De omstandigheden van de planthabitat zijn ookworden bepaald door vele factoren: bodemsamenstelling, aanwezigheid van verlichting, temperatuurschommelingen. Als de plant aquatisch is - door de omstandigheden van het aquatisch milieu. Van het essentiële - de aanwezigheid van voedingsstoffen in de bodem, natuurlijke watergift en irrigatie (voor gecultiveerde planten). Veel van de planten zijn gebonden aan specifieke klimaatzones. In andere gebieden kunnen ze niet overleven, laat staan ​​zich voortplanten en nakomelingen geven. Sierplanten, die gewend zijn aan "kas" -omstandigheden, hebben een kunstmatig gecreëerde habitat nodig. Ze kunnen niet langer overleven in straatomstandigheden.

bodemhabitat condities

Op de grond

Voor veel planten en dieren is relevantbodem habitat. Omgevingsomstandigheden zijn afhankelijk van verschillende factoren.

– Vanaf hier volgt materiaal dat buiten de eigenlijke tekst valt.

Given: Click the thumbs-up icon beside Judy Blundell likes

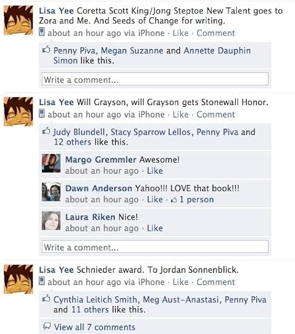Looking at the screenshot, I should pyautogui.click(x=46, y=131).
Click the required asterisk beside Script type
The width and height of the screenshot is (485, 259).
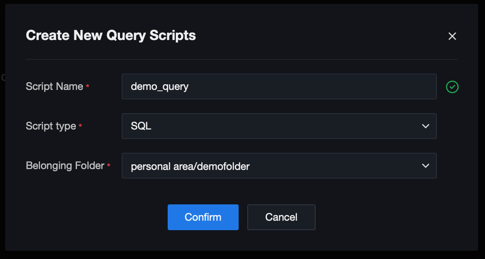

Deze omvatten klimaatzones, veranderingen in temperatuurregime, chemische en fysische samenstelling van de bodem. Zowel op het land als op het water is het een goed voor sommigen, en iets anders voor anderen. Maar over het algemeen biedt de bodemhabitat onderdak aan vele soorten planten en dieren die op de planeet leven.